Дня через два, встретив Бориса в коридоре, Зина Пархомова улыбнулась
ему как хорошему знакомому, хотя в этот момент разговаривала с подругами.
Подруги захихикали, и потому Коткин отвернулся и быстро прошел мимо, чтобы
не ставить Зину в неудобное положение.
Избежав встречи с Зиной, Борис минуты три оставался в убеждении, что
поступил правильно. Но когда эти минуты прошли, он понял, что должен
отыскать Зину и попросить у нее прощения.
Ночь Коткин провел в предоперационном трепете. К утру он настолько
потерял присутствие духа, что взял из тумбочки соседа градусник и держал
его минут двадцать, надеясь, что заболел. Вышло 36,8. Днем на факультете
Коткин несколько раз видел Зину, но издали и не одну, пришлось ждать ее на
улице, после лекций. Он не знал, в какую сторону Зина идет из института, и
спрятался в подъезде напротив входа. В подъезд входили люди и смотрели на
Коткина с подозрением, а он делал вид, что чем-то занят - завязывал шнурок
на ботинке, листал записную книжку, ему казалось, что Зина уже прошла
мимо, и он прижимался к стеклу двери, глядя вдоль улицы.

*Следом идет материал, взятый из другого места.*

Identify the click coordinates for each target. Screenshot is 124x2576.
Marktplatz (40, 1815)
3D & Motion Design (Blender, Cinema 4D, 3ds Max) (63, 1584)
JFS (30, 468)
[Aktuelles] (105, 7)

Зина вышла не одна, ее провожал широкий парень, они пошли налево, и
после некоторого колебания Коткин, проклиная себя, последовал за ними. Он
шел шагах в пятидесяти сзади и боялся, что Зина обернется и решит, что он
следил за ней. Так они дошли до угла, пересекли площадь, и Коткин дал
слово, что, если они не расстанутся тут же, он уйдет и никогда больше не
приблизится к Зине. Зина и ее знакомый не расстались на углу, а пошли
дальше, Коткин за ними, отыскивая глазами следующий ориентир; после
которого он повернет назад. Но он не успел этого сделать. Неожиданно Зина
протянула широкому парню руку и направилась к Коткину.
- Здравствуй, - сказала она. - Ты за мной следил. Я очень польщена.
- Нет, - сказал Коткин. - Я просто шел в эту сторону и даже не видел...
- И что ты хотел мне сказать? - спросила Зина, улыбаясь.
- Ничего, - сказал Коткин и попытался уйти.
Зина положила ему на плечо красивую руку.
- Борис, - сказала она, - ты не очень спешишь?
- Я хотел попросить у вас прощения, - сказал Коткин. - Но так неловко
получилось...
Они были в кино, потом Коткин проводил Зину на Русаковскую и Зина
показала ему окна своей квартиры.
- Я тут живу со стариками. Но отцу дают назначение в Среднюю Азию. Он у
меня строитель. Так что я останусь совсем одна.
Коткин сказал:
- А у меня только мать...
- Она там? В твоих Путинках?
- Да, - сказал Коткин, - там. Она в феврале умерла.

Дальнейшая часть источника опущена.